UPDATE: May. 25, 2023: **The House on Wednesday failed to override President Joe Biden’s veto of a resolution to end the pause on tariffs for solar panels from four Southeast Asian countries. The vote to override, 214 to 205, received less support than when the resolution initially passed the House 221 to 202, with three more Democrats voting no, and four additional abstentions. The vote “underscores just how unpopular it is to threaten American jobs and undermine energy security,” Solar Energy Industries Association President and CEO Abigail Ross Hopper said in a statement.**
President Joe Biden on Tuesday vetoed a House resolution to overturn a two-year moratorium he set for solar panel tariffs related to imports from four Southeast Asian countries.
The measure, which passed 221 to 202 — substantially short of a two-thirds majority required for a veto override — now returns to the House.
“America is now on track to increase domestic solar panel manufacturing capacity eight-fold by the end of my first term,” Biden said in a veto memo released by the White House. “But that production will not come online overnight.”
“Given the progress we are making on American solar, I do not intend to extend the tariff suspension at the conclusion of the 2-year period,” Biden said.

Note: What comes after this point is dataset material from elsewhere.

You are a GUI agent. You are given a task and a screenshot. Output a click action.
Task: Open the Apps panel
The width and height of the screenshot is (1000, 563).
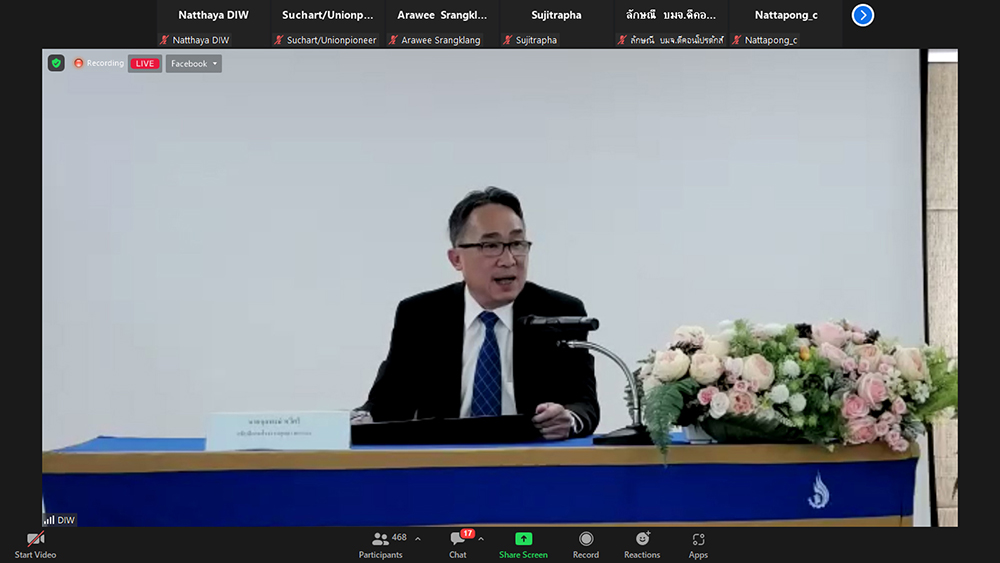(698, 544)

The suspension prevents any new tariffs associated with a U.S. Department of Commerce investigation into solar panel imports from Cambodia, Malaysia, Thailand and Vietnam with the intention of giving the solar industry more time to import components from those countries while a domestic manufacturing supply chain is built out.

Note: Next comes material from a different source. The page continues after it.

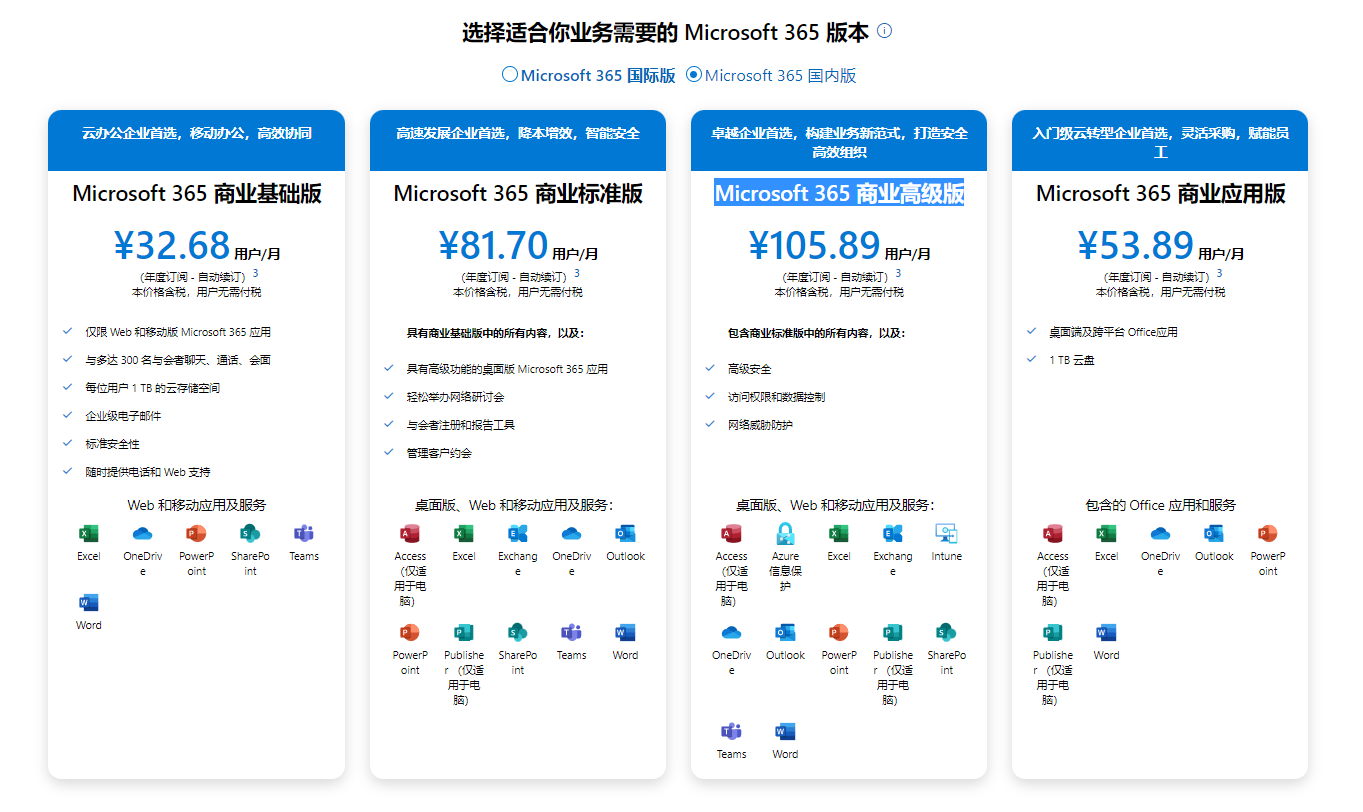Click the Azure 信息保护 icon in 商业高级版

click(785, 534)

The tariff pause would remain in effect through June 2024. Commerce’s final determination in the investigation is expected August 18.
Supporters of the resolution, including Senate cosponsor Joe Manchin, D-W.Va. and Sen. Sherrod Brown, D-Ohio, have argued that a pause on tariffs benefits China by allowing the country to continue to supply the U.S. with solar panels. The Senate version of the resolution awaits action in committee.
Abigail Ross Hopper, president and CEO of the Solar Energy Industries Association, said in a news release that Biden’s veto “prevented a bill from becoming law that would have eliminated 30,000 American jobs, including 4,000 solar manufacturing jobs,” at a time when the U.S. is seeing an “avalanche” of investment in solar manufacturing.
“The Commerce Department’s solar tariff case effectively shut down the solar industry last spring, and the short-term tariff pause was strategically implemented to both allow project development to continue and create a bridge to a domestic manufacturing future,” she said.